**SOURCE EXCERPT**
* * * * * * * * *

Statistical Downscaling and Bias Adjustment
The xclim.sdba submodule provides bias-adjustment methods and will eventually provide statistical downscaling algorithms. Almost all adjustment algorithms conform to the train - adjust scheme, formalized within TrainAdjust classes. Given a reference time series (ref), historical simulations (hist) and simulations to be adjusted (sim), any bias-adjustment method would be applied by first estimating the adjustment factors between the historical simulation and the observations series, and then applying these factors to sim, which could be a future simulation:
# Create the adjustment object by training it with reference and model data, plus certains arguments
Adj = Adjustment.train(ref, hist, group="time.month")
# Get a scenario by applying the adjustment to a simulated timeseries.
scen = Adj.adjust(sim, interp="linear")
Adj.ds.af # adjustment factors.
The group argument allows adjustment factors to be estimated independently for different periods: the full time series, months, seasons or day of the year. The interp argument then allows for interpolation between these adjustment factors to avoid discontinuities in the bias-adjusted series (only applicable for monthly grouping).
Warning
If grouping according to the day of the year is needed, the xclim.core.calendar
submodule contains useful tools to manage the
different calendars that the input data can have. By default, if 2 different calendars are passed, the adjustment
factors will always be interpolated to the largest range of day of the years but this can lead to strange values
and we recommend converting the data beforehand to a common calendar.
The same interpolation principle is also used for quantiles. Indeed, for methods extracting adjustment factors by quantile, interpolation is also done between quantiles. This can help reduce discontinuities in the adjusted time series, and possibly reduce the number of quantile bins used.
Modular approach
This module adopts a modular approach instead of implementing published and named methods directly. A generic bias adjustment process is laid out as follows:
preprocessing on ref, hist and sim (using methods in xclim.sdba.processing or xclim.sdba.detrending)

* * * * * * * * *

**GIVEN DATA**
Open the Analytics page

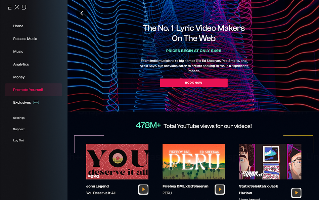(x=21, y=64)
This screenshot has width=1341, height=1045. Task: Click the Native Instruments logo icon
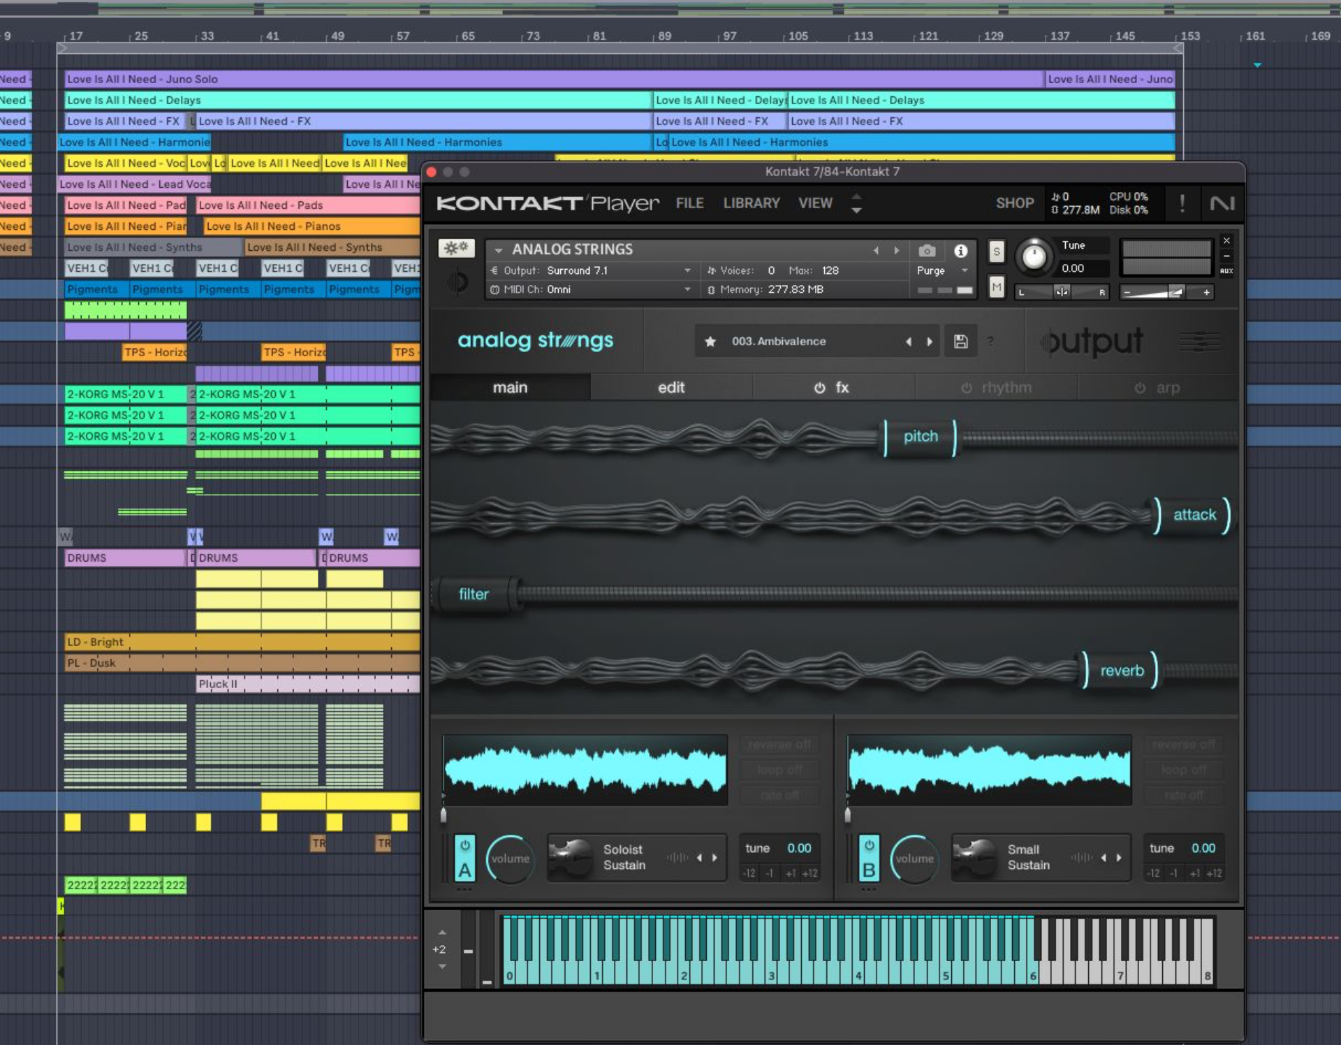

* * * * * * * * *

**TASKS AND EXERCISES**
1 – Translate this sentence from the xclim.sdba documentation into Spanish: "This module adopts a modular approach instead of implementing published and named methods directly."
2 – According to the xclim.sdba documentation, what periods can the group argument use to estimate adjustment factors independently?
3 – Recast the xclim.sdba documentation paragraph beginning "The group argument allows adjustment factors" as a short bulleted list that keeps its main facts.

**SOLUTIONS PER TASK**
1 – Este módulo adopta un enfoque modular en lugar de implementar directamente métodos publicados y con nombre.

2 – The full time series, months, seasons, or day of the year.

3 –
- The group argument lets adjustment factors be estimated independently for different periods: the full time series, months, seasons, or day of the year.
- The interp argument allows interpolation between these adjustment factors to avoid discontinuities in the bias-adjusted series.
- Interpolation applies only to monthly grouping.